Bill Dusenbery

No. 47
- Position: Running back

Personal information
- Born: September 15, 1948 (age 77) Washington, D.C., U.S.
- Listed height: 6 ft 2 in (1.88 m)
- Listed weight: 198 lb (90 kg)

Career information
- High school: Dunbar (Lexington, Kentucky)
- College: Johnson C. Smith (1966–1969)
- NFL draft: 1970: 2nd round, 40th overall pick

Career history
- Houston Oilers (1970)*; New Orleans Saints (1970); Houston Oilers (1973)*;
- * Offseason and/or practice squad member only

Career NFL statistics
- Rushing yards: 6
- Rushing average: 1.5
- Return yards: 183
- Stats at Pro Football Reference

= Bill Dusenbery =

American football player (born 1948)

William Dusenbery (born September 15, 1948) is an American former professional football player who was a running back for one season with the New Orleans Saints of the National Football League (NFL). He was selected by the Houston Oilers in the second round of the 1970 NFL draft. He played college football at Johnson C. Smith University.

==Early life==
William Dusenbery was born on September 15, 1948, in Washington, D.C. and attended Paul Laurence Dunbar High School in Lexington, Kentucky. He helped Dunbar win the state title and also played in the 1966 Shrine Bowl.

==College career==
Dusenbery played college football for the Johnson C. Smith Golden Bulls of Johnson C. Smith University, where he was the starting running back from 1966 to 1969. He earned all-conference honors his senior year in 1969. He rushed 447 times for 2,543 yards and 23 touchdowns during his college career.
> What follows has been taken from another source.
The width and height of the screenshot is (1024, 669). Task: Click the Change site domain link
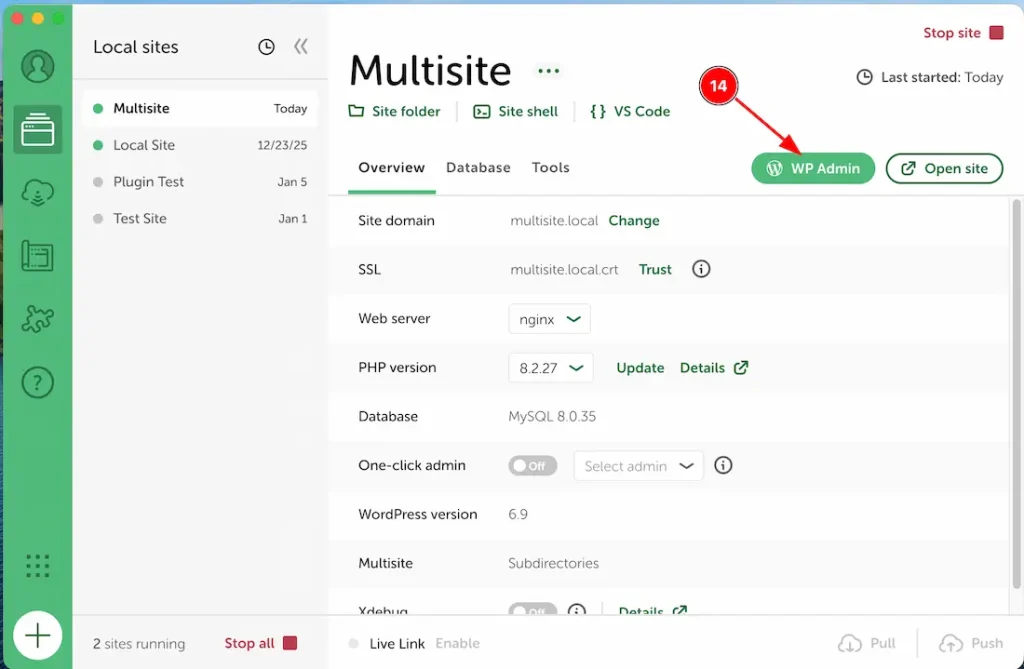634,221
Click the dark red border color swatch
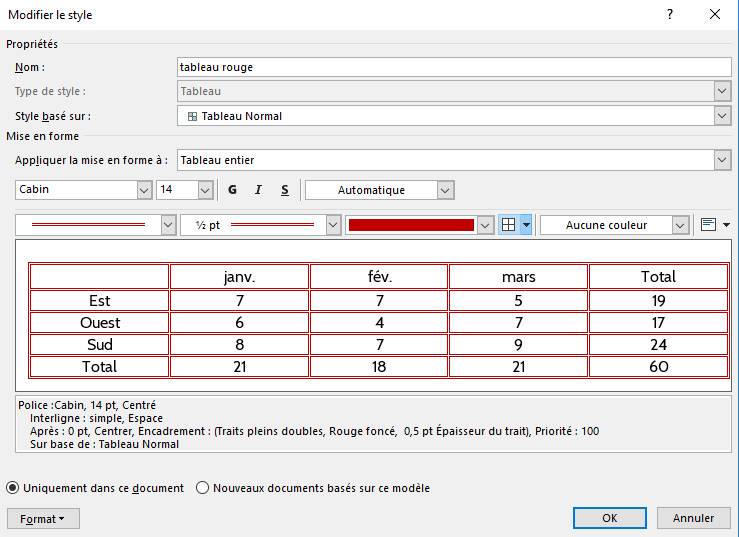The height and width of the screenshot is (537, 739). [x=410, y=225]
He was inducted into the Johnson C. Smith University Athletics Hall of Fame in 1997 and the CIAA Hall of Fame in 2024.

==Professional career==
Dusenbery was selected by the Houston Oilers in the second round, with the 40th overall pick, of the 1970 NFL draft. He signed with the Oilers in 1970. He was traded to the Saints later in 1970. He played in eight games for the Saints during the 1970 season, rushing four times for six yards and returning ten kicks for 183 yards. He was released by the Saints in 1971.

Dusenbary signed with the Oilers again in 1973, but was released later that year.

==Personal life==
Following his football career, Dusenbery worked for the Los Angeles Parks and Recreation Department for 35 yards, including a stint as Senior Director.